L'un des amendements amené par la droite républicaine a suscité en particulier de vives réactions. Celui-ci prévoit en effet la suppression des conseils économiques sociaux et environnementaux régionaux (Ceser) : des organismes de consultation qui accompagnent et guident les conseils régionaux dans leur action et font vivre la démocratie en territoire. Dans un communiqué commun, organisations de la société civile et syndicats  ont dénoncé « une atteinte à la démocratie participative » et demandé leur maintien.

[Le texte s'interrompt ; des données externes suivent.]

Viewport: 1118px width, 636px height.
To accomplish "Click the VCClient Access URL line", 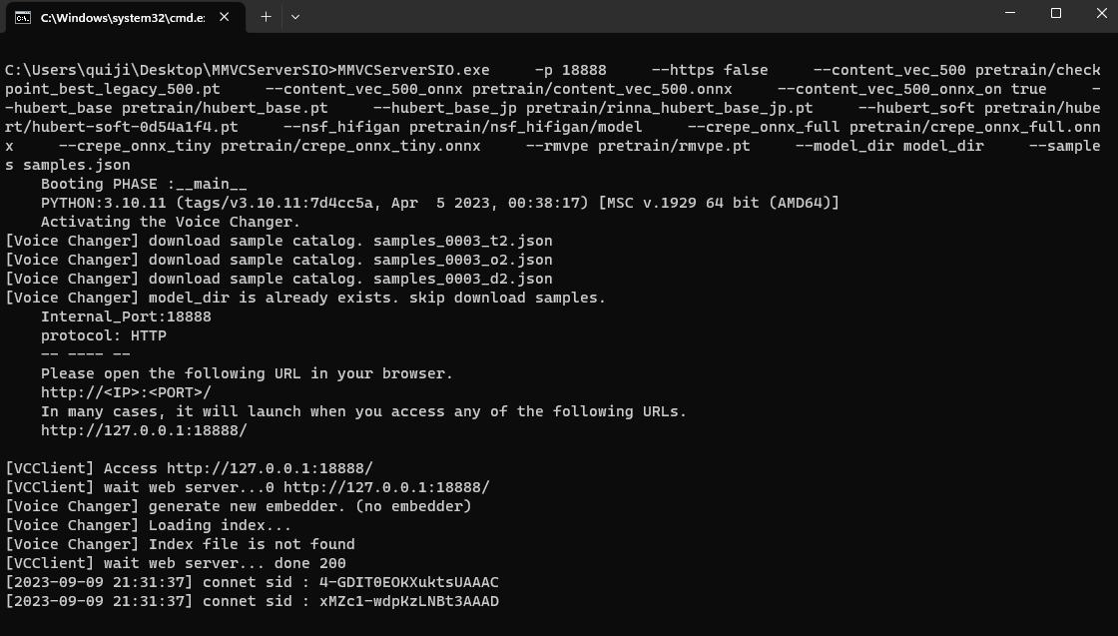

« Les CESER sont un lieu d'évaluation des politiques publiques, de propositions, où les patrons parlent avec les syndicats, où la société civile est organisée et débat, » Fabienne Rouchy, présidente du groupe CGT au Conseil économique, social et environnemental (Ceser) et secrétaire confédérale.

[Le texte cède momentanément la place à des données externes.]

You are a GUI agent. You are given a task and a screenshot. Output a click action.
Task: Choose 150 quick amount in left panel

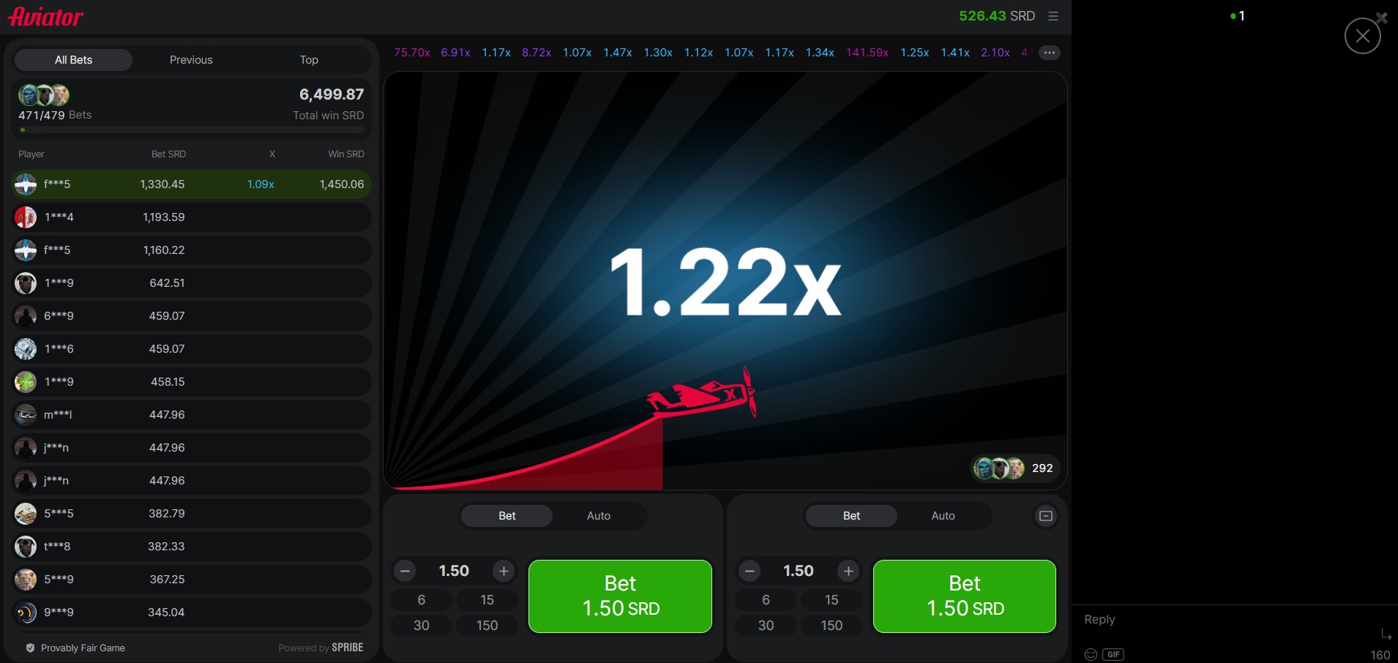(x=487, y=626)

Par ailleurs, le texte pourrait entraîner de nombreux reculs sur le plan environnemental au profit des intérêts industriels. Invité au Sénat aux assises de la simplification, le premier ministre François Bayrou a déclaré vouloir « réduire le volume des normes ». Les règles qui régulent les installations industrielles pourraient ainsi être assouplies pour les Projets d'intérêt national majeurs (PINM), avec la suppression des évaluations environnementales pour les demandes d’autorisation environnementale.

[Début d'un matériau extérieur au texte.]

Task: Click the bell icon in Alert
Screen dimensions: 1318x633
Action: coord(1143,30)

Le projet de loi vise également à accélérer les très grandes installations de data centers, promises par Emmanuel Macron, en leur attribuant le label PINM. Ceci afin de pouvoir plus facilement les imposer aux collectivités ainsi qu'à la population, au détriment des ressources hydrauliques et foncières. Autant de simplifications qui aboutiraient à un détricotage des règles et a un affaiblissement général des mécanismes de protection de l’environnement, craint l'association France Nature Environnement. La loi prévoit par ailleurs que les projets industriels ne soient plus tenus de faire l'objet d'un débat public dans le cadre de la Commission nationale du débat public (CNDP). Les parlementaires pourraient aussi supprimer les ZFE (zones à faible émissions), sans mettre en place d’alternative, dénonce Réseau Action Climat. Une loi de simplification qui pourrait être, surtout, une loi de dérégulation et de régression.